** WORK TO DO **
Continue the project write-up below on training Malmo combat agents with Q-learning, starting right after its last sentence.

** TEXT TO READ **
- - - - - - -

Our project’s aim was to create Malmo agents that would learn to fight different enemies using Q-learning. In addition to training the bots in combat, we hoped to compare the performance of two different bots, a General Bot and a Specialist. The main difference between these two bots is that the General Bot learns a combat strategy independent of the type of enemy that it is fighting, while the Specialist learns a combat strategy specific to each mob type. Our hope was that the General Bot would show an improvement over a naive bot, and that the Specialist would show an even greater improvement than the General Bot. We believed this because with its more specific world state, accounting not just for position, health, and weapon, but also the type of enemy, the Specialist would learn to tailor its combat to a certain mob type.
For the most recent update to our project, our group focused on expanding the state space, and along with it, the abilities of our bot. The main focus here was the ability to use both the bow and the sword, and switch between the two as the bot saw fit during combat. Given the increase in the number of possible actions, specifically those focused on attacking, we felt it was limiting for the bot to have to decide between either a movement action or an attack action. We therefore have implemented a dual Q-Table system, in which the bot associates rewards with both an attack action and a movement action separately, so they can be executed simultaneously, rather than having to decide between one or the other.
Our approach towards machine learning was to use Q-Learning and state tables to train the agents. For each fight, we set up an arena and spawn an agent and a single enemy. Using the world observations provided by Malmo, we calculate the enemy pitch and yaw in order to ensure that our agent is always facing the mob. Forcing the bot to aim at the enemy is the only real guidance given to the bot. The rest of its actions are chosen using Q-Tables. We trained our bots against 12 enemy types: blaze, creeper, cave spider, endermite, ghast, silverfish, skeleton, spider, wolf, witch, zombie, and zombie pigman. In addition, each bot was trained for 10 rounds, where a round is an individual fight against each mob type (10 rounds = 120 fights total, 10 per enemy).
ε = .2: The probability of the agent taking a random action (during learning only)
α = .3: The learning rate of the agent
n = 10: The lookback number, previous steps to update given current reward
-we set this number somewhat high in order to encourage full bow extension
and associate chains of actions with higher rewards
γ = .9: The decay rate
-Some research (which was later reinforced by our own observations) showed
this to be an effective number for increaseing the likelihood of converging
on an optimal strategy
As mentioned above, we trained two different bots: our General Bot and our Specialist. The General Bot’s world state is made by taking three different observations: the current distance from the mob, the current health of the agent, and the current state of the weapon. As the measurement of distance is continuous (and therefore nearly infinite) and health can be broken down into 21 different states, a state space using these two alone would be prohibitively large for an agent to learn. To make the state space usable by Q-Learning, we discretize the two variables into the following categories:
Health: { h <= 2: 'Low', 2 < h <= 12: 'Med', h > 12: 'Hi' }
Dist: { d <= 2: 'Close', 2 < d <= 4: 'Melee', 4 < d <= 20: 'Bow', d > 20: 'Far' }
Finally, as we added bow functionality to this most recent version of our project, we needed a state to track the weapon we are using, and when we are using the bow to track how close it is to full extension. We therefore have several weapon states:
Weap: [ 'sword', 'draw 1', 'draw 2', 'draw 3', 'draw 4', 'draw 5', 'fire' ]
During the main loop, our bot chooses a new action every 200 ms. As the time taken to draw the bow to full extension is 1 second, this gives us the 5 ‘draw’ states. This brings the state space to a total of (3 x 4 x 7) = 84 different possible states. However, this is only for the General Bot. The Specialist, which is an extension of the General Bot, has an extra state associated with each of the possible general states, specifically the type of enemy. This increases the Specialist state space by a factor of 12, bringing it to 1008.

- - - - - - -

** PROVIDED DATA **
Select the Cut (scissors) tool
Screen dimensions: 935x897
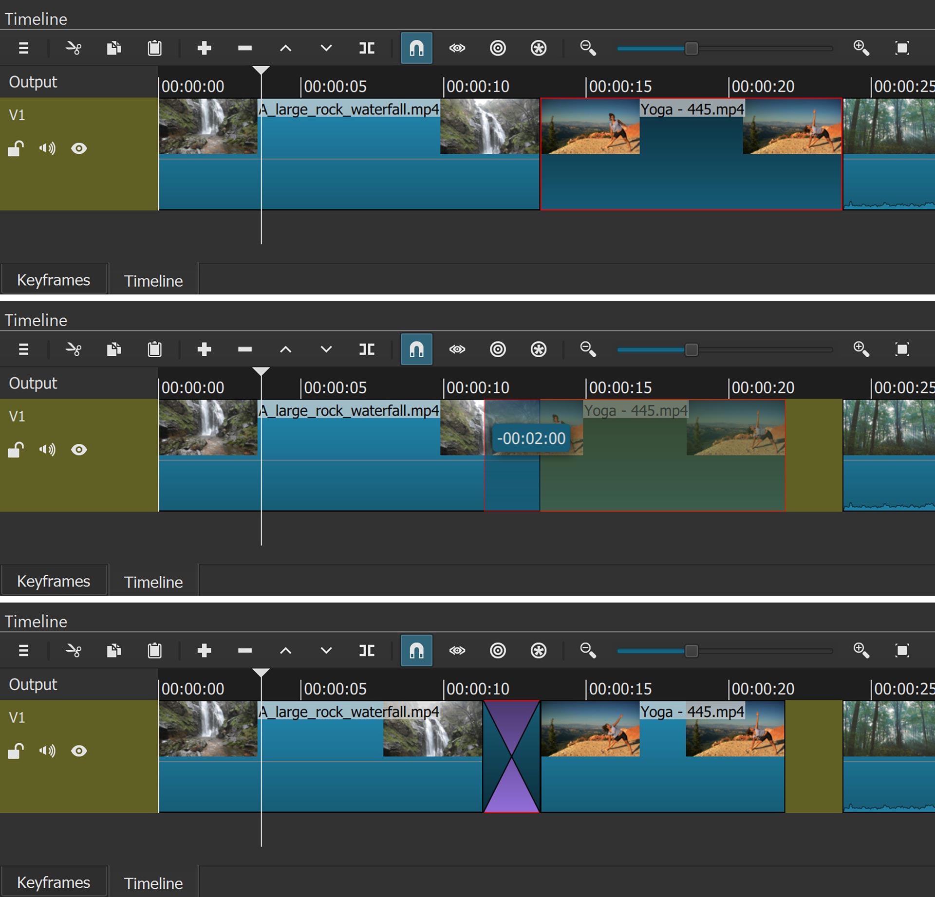[73, 48]
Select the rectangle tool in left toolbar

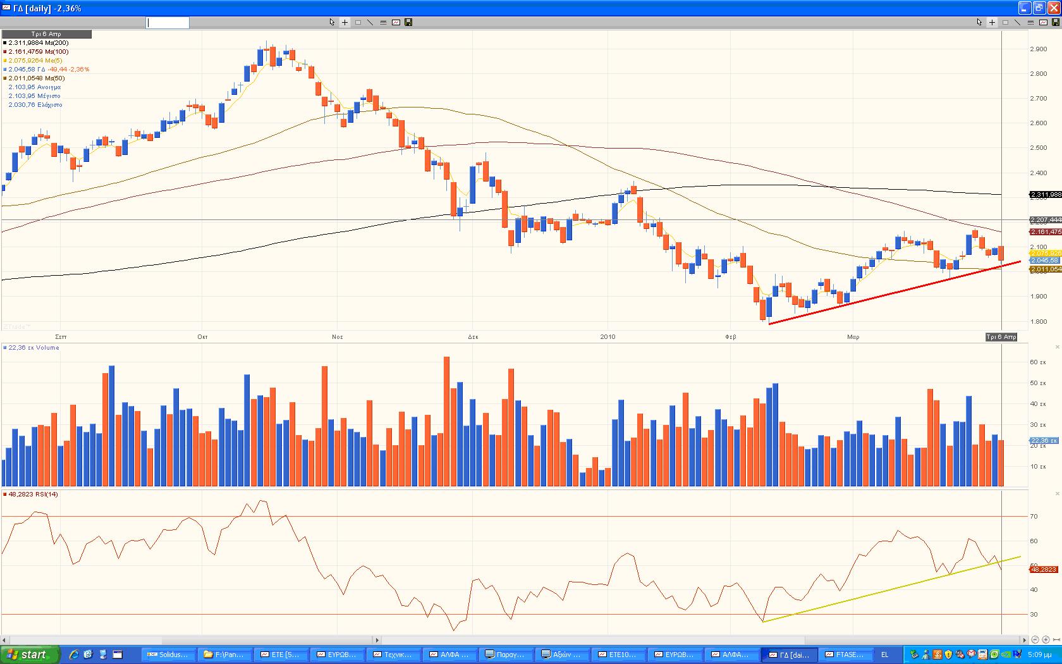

- - - - - - -

** EXERCISE RESPONSE **
An important aspect for our recent efforts on our project was the added use of the bow. Rather than simply making ‘fire’ a single discrete action, we wanted to give the bot the ability to learn how far to extend the bow on its own. This led to a large increase in the attack action space of the bot, and because moving and attacking were part of the same possible actions list, it was forced to decide between one or the other. As we wanted a bot that could both move and attack at the same time, we decided to train two separate Q-Tables, one associated with movement actions, the other with attack actions. While the state space is the same for both (described above), the possible action list is very different. From any given state in the movement Q-Table, the possible actions are the same:
Movement Actions: [ "move 1", "move 0", "move -1", "strafe 1", "strafe -1" ]
This gave the bot the ability to move in any possible direction, from any given state, or choose to stand still. The attack action space is state dependent. While holding the sword, it can choose to attack or switch to the bow. If it is holding the bow, each state’s given actions are to move to the next draw state, or to fire the bow early. Finally, when the draw reaches ‘draw 5’ the only possible action is ‘fire’.
Our reward function is very straightforward. Each time we take an action, we check the world observations for the enemy health and the agent health. If there is a change in agent health we are penalized our change in health times 10. If we have dealt damage to the enemy, we are rewarded the difference in health times 15. If there is no change, to either, we are rewarded -1.
By putting a greater weight on enemy health, we attempted to make the bot prioritize doing damage as opposed to maintaining health.
As the difference in the enemy health is a useful way of determining a reward for combat, we thought this feature was a vital part of the program. Unfortunately, when we began working on this there was no method for obtaining the enemy health from the observations. In order to add this capability, one of our team members modified the Malmo code based and became a contributor to the Malmo repository, adding this feature for our group and any other group that may need it.
After running each bot for 10 learning rounds (120 fights, 10 per enemy type), our bots seemed to have found their optimal strategy. We then decided to run them for 10 rounds making only optimal decisions. While ten may seem a small number of data points to make an accurate assessment of the bot’s performance, the variance in data between trials is fairly low for most mob types. We therefore decided that this would be an adequate number for a quantitative evaluation of the bots.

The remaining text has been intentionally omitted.